Will keep looking though but no rush.


----------



## OldBob (Oct 18, 2010)

vxrcymru said:


> Interesting discussion...
> 
> What could replace a stage 4 -5 GTR that has a decent boot, back seats and looks like a sports car?????
> 
> Is there anything?


Depends if you want the rear seats and boot simultaneously.

as avatar shows I went 991.2 turbo S - and am really pleased with it.
No not the - "I've bought some sh*t but will put a brave face on it" pleased, but genuinely delighted currently.

The rear seats and room is better than 997's - you can use them for very occasional adult and certainly little people carrying - when you want space they fold flat and there is quite a bit of room in the back for stuff. As well as the bit in the front too.
I think it looks like a sports car 

It's straight line speed is at least as fast as my MY10 stg 4 was
The PCC brakes are stunning, no fade at all and massive stopping power.
You can really feel the weight difference - especially over the nose.
Turn in and track dynamics are really very good straight out of the box.
Trim and quality of finish is top stuff. You could be in any top german saloon from the interior look and feel.
I get 28 mpg just pottering around and as DD.
Really does excel in both areas as DD or as a performance monster. Equally impressive in both roles.
Carbon Bucket seats we chose are brilliant too. I wasn't sure at first but they were a good call.

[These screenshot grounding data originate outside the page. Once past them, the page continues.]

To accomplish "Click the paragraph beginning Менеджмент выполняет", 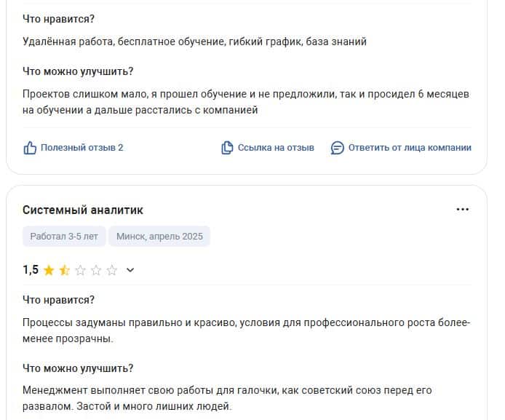I will 227,398.
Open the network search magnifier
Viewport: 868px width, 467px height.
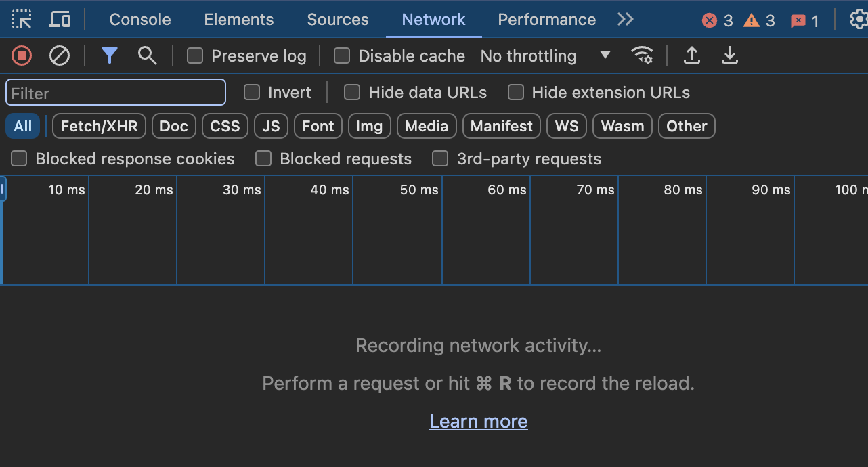pos(147,55)
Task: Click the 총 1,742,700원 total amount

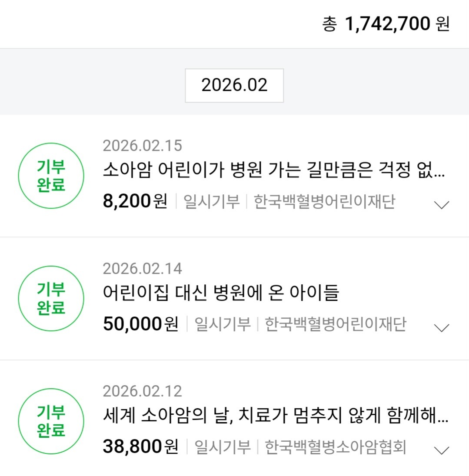Action: 386,24
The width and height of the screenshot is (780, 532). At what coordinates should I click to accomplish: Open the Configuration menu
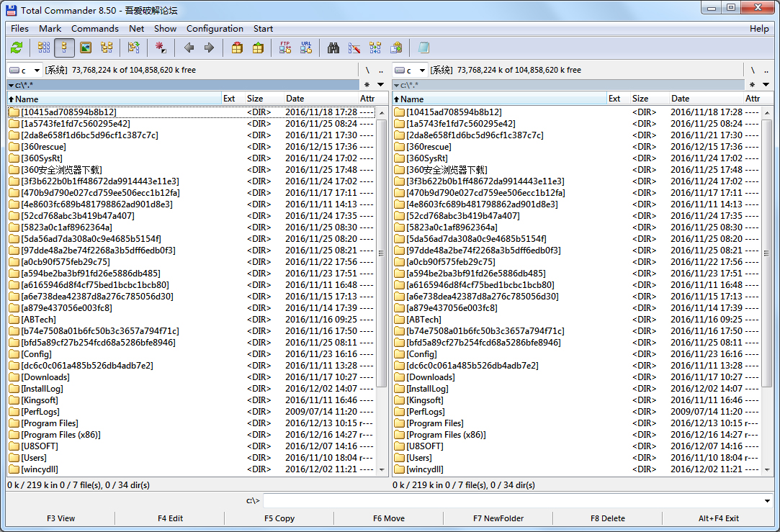(x=215, y=29)
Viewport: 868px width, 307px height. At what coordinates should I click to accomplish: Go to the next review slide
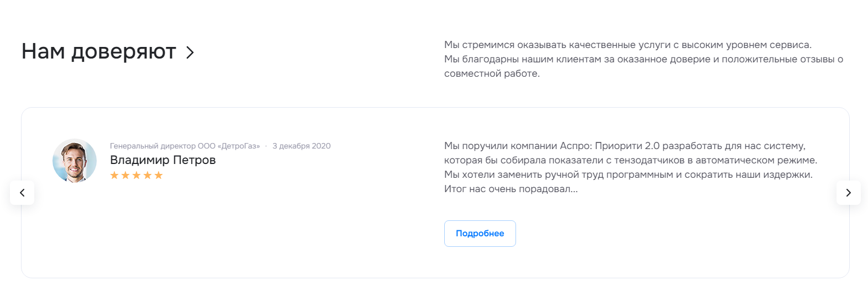(x=848, y=193)
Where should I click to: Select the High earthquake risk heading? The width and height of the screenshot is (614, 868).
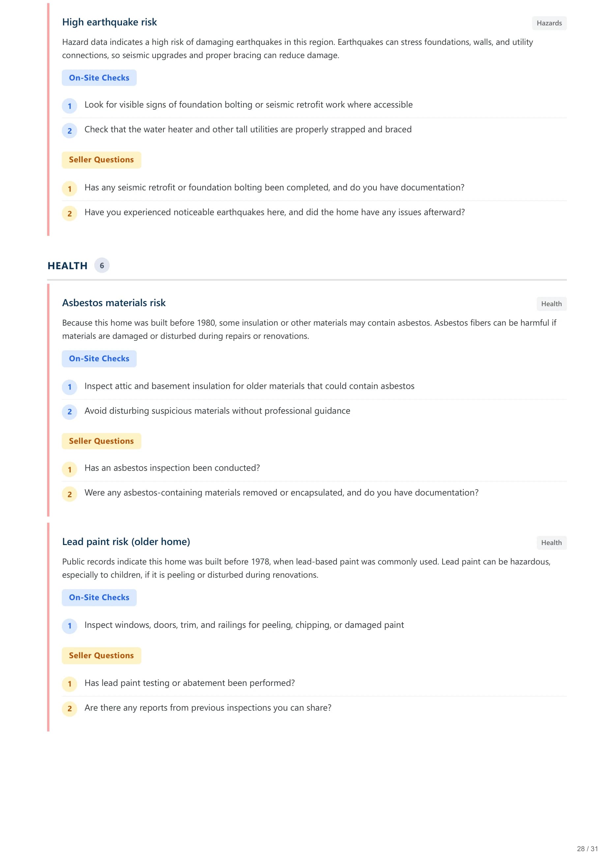[109, 22]
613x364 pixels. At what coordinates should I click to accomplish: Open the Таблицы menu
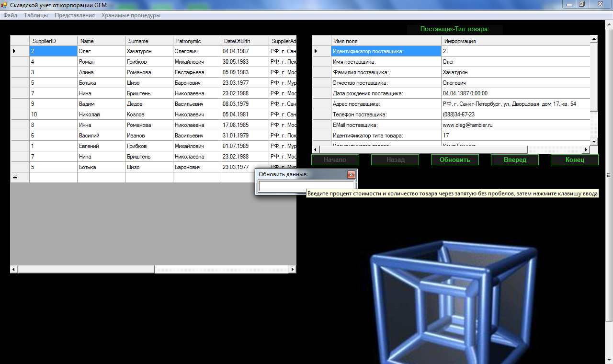(x=36, y=15)
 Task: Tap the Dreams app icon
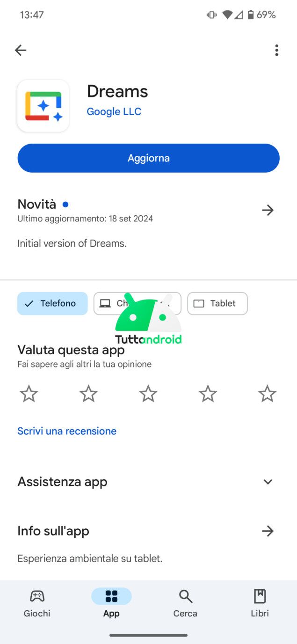(x=43, y=106)
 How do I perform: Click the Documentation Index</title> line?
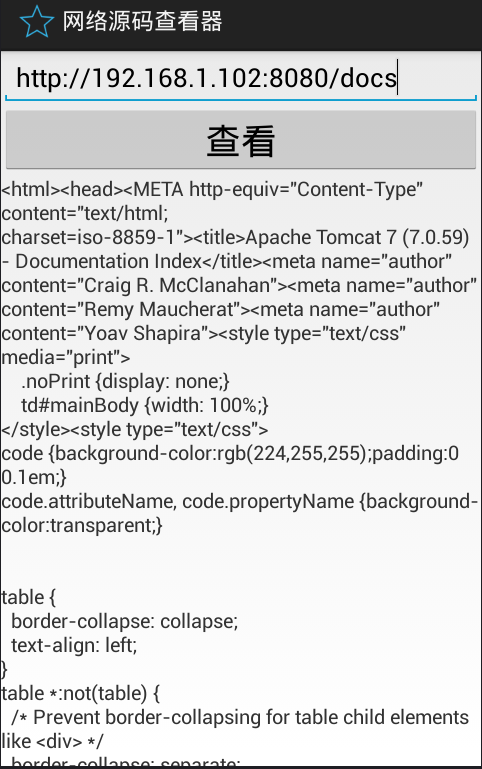(227, 262)
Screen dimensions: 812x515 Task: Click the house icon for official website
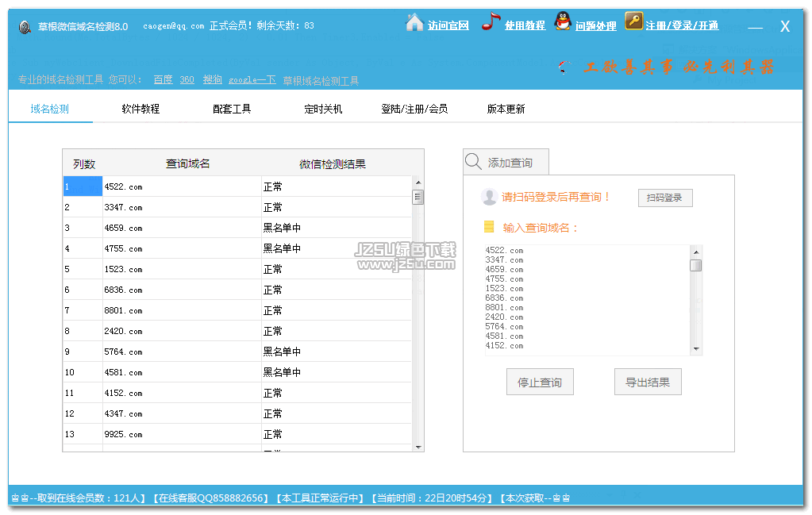[414, 23]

I daren't consider depreciation - b'llox to it. lol. Probably keep it and mod it once out of warranty lol.

Anyway, I loved my GTR and do still the concept of them. 
The porker is a worthy replacement. - it bloody well should be for the price, I hear you cry...

all imo of course.


----------



## paulmc (Oct 31, 2004)

not easy.

I sold up and bought a new RS6. Lovely car but just no fun. Sold and bought an RS3 (old one) Very good car loads of cheap fun but old tech and hard a hell. Feels like an old EVO. Deffo more uncomfortable then my GTR.

No car springs to mind as a good alternative the to he GTR.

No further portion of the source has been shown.